**Selected excerpt**:
_ _ _ _ _ _ _

Skip to content

chore(grafana): move workspace lookup to pipeline shell step (ARO-28040)#5837

Closed
raelga wants to merge 5 commits into
Azure:mainfrom
raelga:rael/aro-28040-remove-grafana-deploymentscript
Closed

chore(grafana): move workspace lookup to pipeline shell step (ARO-28040)#5837
raelga wants to merge 5 commits into
Azure:mainfrom
raelga:rael/aro-28040-remove-grafana-deploymentscript

Conversation

@raelga

@raelga raelga commented Jun 29, 2026

Copy link
Copy Markdown
Collaborator

ARO-28040

What

Redesigns Grafana reconciliation so grafanactl owns the Azure Managed Grafana create/update flow end-to-end.

The new Grafana command discovers all succeeded Azure Monitor Workspaces (Prometheus), creates or updates the Managed Grafana resource with azureMonitorWorkspaceIntegrations, and reconciles Grafana datasources in the same pipeline step. Bicep no longer creates the Grafana instance or emits AMW lookup outputs, while Grafana RBAC remains declarative in bicep through resource lookups and naming conventions.

This supersedes and reverts the temporary Grafana no-op mitigation in #5838 / ARO-28044: Grafana deployment behavior is re-enabled through grafanactl instead of bicep plus region-pipeline datasource steps.

Why

AME Azure Policy enforces allowSharedKeyAccess=false, which blocks ARM deploymentScripts because they require shared-key-backed storage. The old deploymentScript worked around a bicep limitation: AMW discovery had to produce a complete integration list for the Grafana ARM PUT.

_ _ _ _ _ _ _

**Material provided**:

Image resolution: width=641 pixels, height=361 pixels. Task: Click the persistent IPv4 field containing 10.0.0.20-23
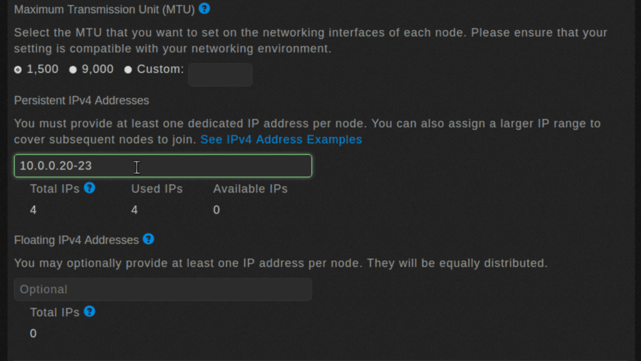(x=163, y=166)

_ _ _ _ _ _ _

**Set of tasks**:
**a)** From the pull request text, list every action that the new Grafana command performs.
**b)** Does each statement agree with the pull request text? Answer yes or no for each, and quote the words that decide it. (i) Bicep still creates the Grafana instance. (ii) Grafana RBAC stays declarative in bicep. (iii) AME Azure Policy enforces allowSharedKeyAccess=true.

**Expected outputs**:
**a)**
- Discovers all succeeded Azure Monitor Workspaces (Prometheus)
- Creates or updates the Managed Grafana resource with azureMonitorWorkspaceIntegrations
- Reconciles Grafana datasources in the same pipeline step

**b)**
(i) No: "Bicep no longer creates the Grafana instance"
(ii) Yes: "Grafana RBAC remains declarative in bicep through resource lookups and naming conventions"
(iii) No: "AME Azure Policy enforces allowSharedKeyAccess=false"